Cultural Heritage Monument of Georgia
- Official name: Castle Complex
- Designated: March 30, 2006; 20 years ago
- Reference no.: 2091
- Item Number in Cultural Heritage Portal: 6869;
- Date of entry in the registry: October 3, 2007; 18 years ago

= Samtsevrisi Castle =

Medieval fortress in Georgia

Samtsevrisi Castle is a large medieval Georgian castle or fortress in the village of Samtsevrisi, Kareli Municipality, in Georgia's region of Shida Kartli. Its construction time and ownership have been unknown. Presumably, it belonged to noble Panaskerteli-Tsisishvili ancestors, who settled here in the 15th century. One of the castle towers, though, belongs to the early medieval times. Meanwhile, the place was already inhabited by the 2nd millennium B.C. Part of the castle currently serves as the premises of Samtsevrisi Monasteri (since 1997).

== History ==
It is not clear when and who built the castle. Archeological discoveries on the place revealed large amount of ceramic fragments, dating from the beginning of the 2nd millennium B.C. to the late medieval times.
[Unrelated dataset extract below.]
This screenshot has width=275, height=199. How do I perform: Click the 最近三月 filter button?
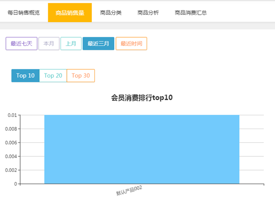click(98, 44)
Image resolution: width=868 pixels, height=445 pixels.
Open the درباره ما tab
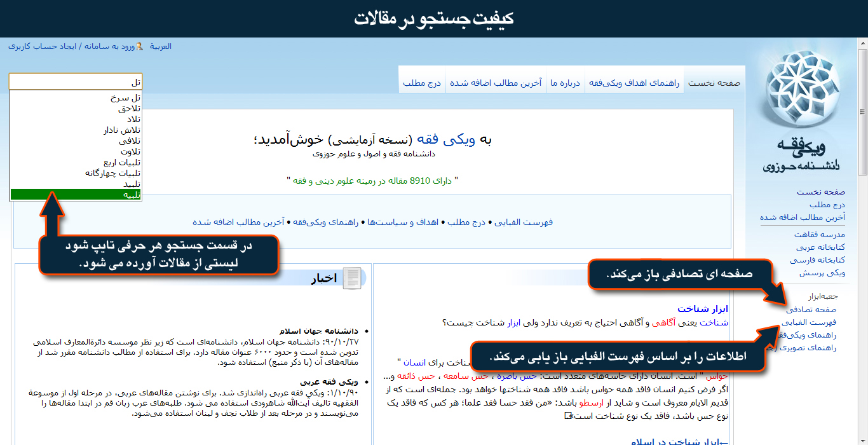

The large tower of the castle was built in the early medieval period. The large size of the castle presumes that it belonged to a rich prince, probably of Panaskerteli family, who settled in the castle in the 15th century.

== Architecture ==
Built on the high, right bank of Mtkvari River, near the mouth of Dzama River, the castle has a shape of a prolonged polygon, with the area of 2000 sq. meters. The castle garrison was homed in its northern part, separated from the southern citadel. The southern part also has a hall church. The prominent largest tower was exceptionally well-built. The citadel encircled the family palace.